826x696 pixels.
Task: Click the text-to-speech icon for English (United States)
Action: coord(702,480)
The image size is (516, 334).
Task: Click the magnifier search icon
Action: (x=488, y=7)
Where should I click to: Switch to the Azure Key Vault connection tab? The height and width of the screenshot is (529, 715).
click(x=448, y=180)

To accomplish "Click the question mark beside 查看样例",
—————
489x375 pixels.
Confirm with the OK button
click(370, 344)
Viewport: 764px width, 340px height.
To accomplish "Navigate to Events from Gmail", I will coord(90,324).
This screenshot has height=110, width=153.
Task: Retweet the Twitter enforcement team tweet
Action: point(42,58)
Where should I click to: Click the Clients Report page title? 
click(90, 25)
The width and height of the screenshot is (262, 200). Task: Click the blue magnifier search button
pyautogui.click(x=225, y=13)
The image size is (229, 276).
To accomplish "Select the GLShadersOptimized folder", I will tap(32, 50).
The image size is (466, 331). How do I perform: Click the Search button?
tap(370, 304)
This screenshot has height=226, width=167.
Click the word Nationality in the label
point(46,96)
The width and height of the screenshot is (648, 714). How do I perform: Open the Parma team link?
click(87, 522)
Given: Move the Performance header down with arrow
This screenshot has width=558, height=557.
—————
Exercise brief: Using the data above, repeat exactly the lines that begin at the line with "Where should I click to: Switch" and end at the line with "the question mark", both ends included.

Task solution:
Where should I click to: Switch to the Azure Key Vault connection tab? The height and width of the screenshot is (529, 715).
click(x=448, y=180)

To accomplish "Click the question mark beside 查看样例",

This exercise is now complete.